Reproduce the listing as a numbered list, starting with the line that contains "Given: Tap the" and running down to the end of the listing, with both ends included. Skip blank lines and leave the pictures out.

· · · · · · ·

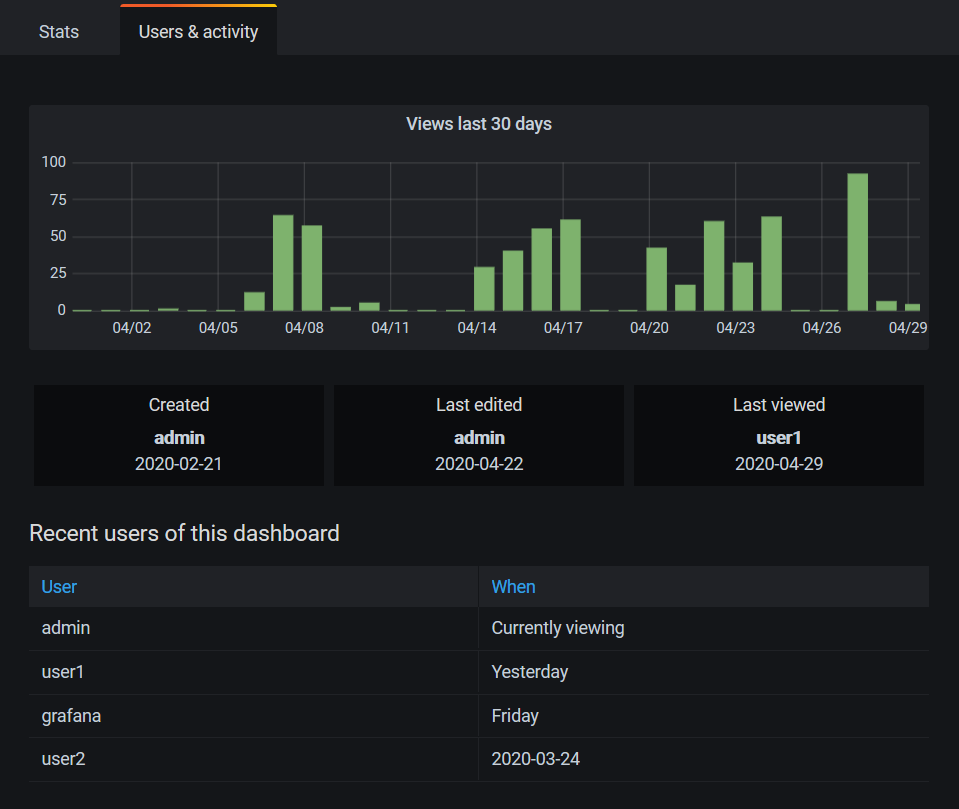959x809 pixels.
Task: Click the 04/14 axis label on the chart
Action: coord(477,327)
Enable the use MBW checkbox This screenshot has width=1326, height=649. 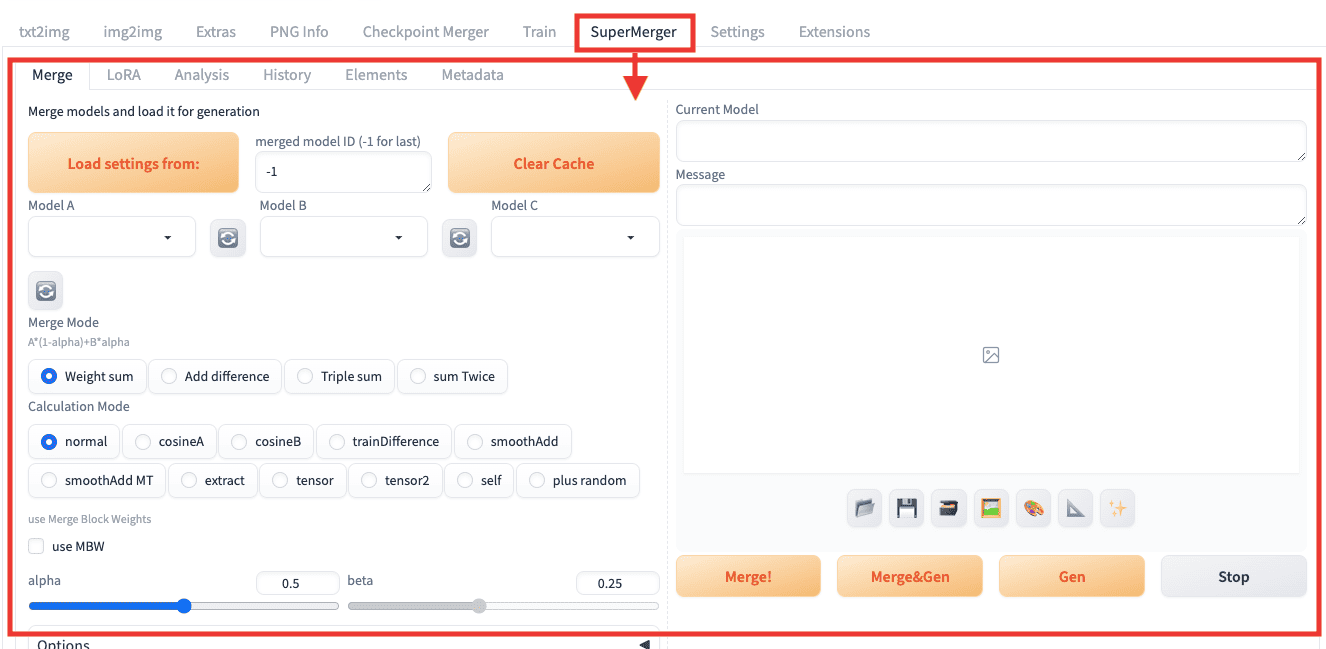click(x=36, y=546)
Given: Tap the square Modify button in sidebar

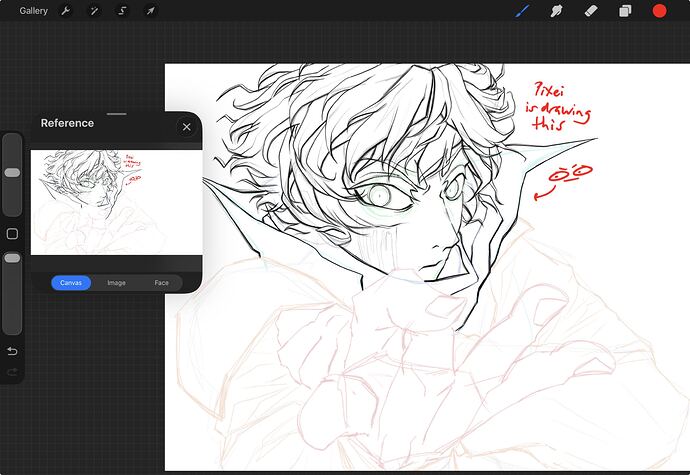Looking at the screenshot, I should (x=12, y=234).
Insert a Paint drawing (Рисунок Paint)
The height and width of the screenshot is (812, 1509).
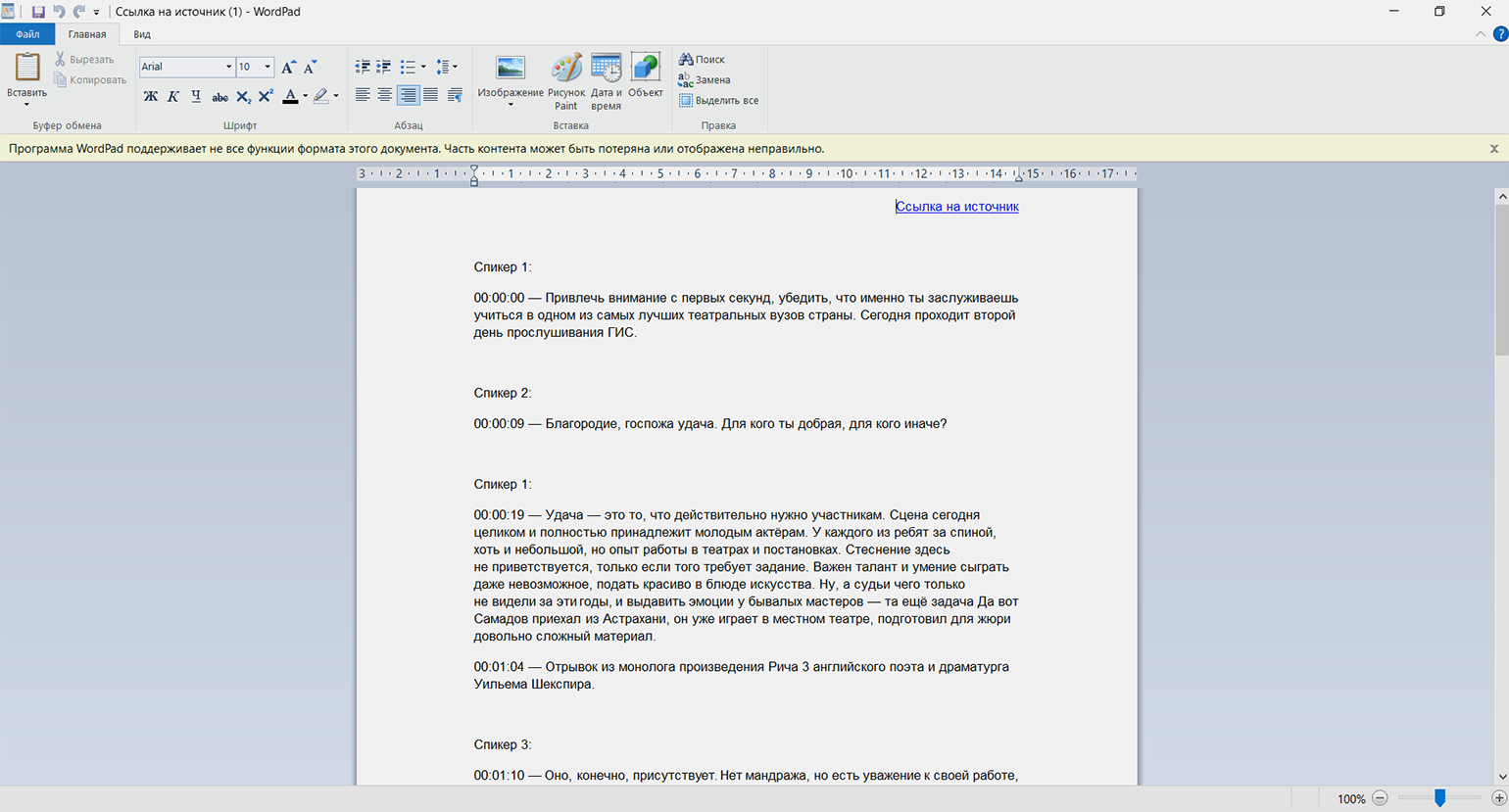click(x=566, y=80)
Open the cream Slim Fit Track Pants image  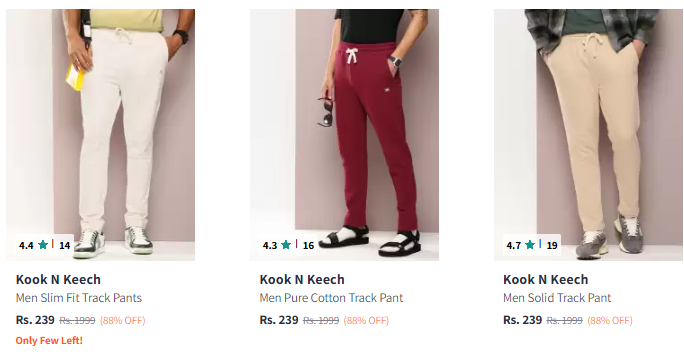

· · · · · · ·

_OUTPUT FOR THIS TASK_
1. Given: Tap the square Modify button in sidebar
2. Looking at the screenshot, I should (x=12, y=234).
3. Insert a Paint drawing (Рисунок Paint)
4. The height and width of the screenshot is (812, 1509).
5. click(x=566, y=80)
6. Open the cream Slim Fit Track Pants image  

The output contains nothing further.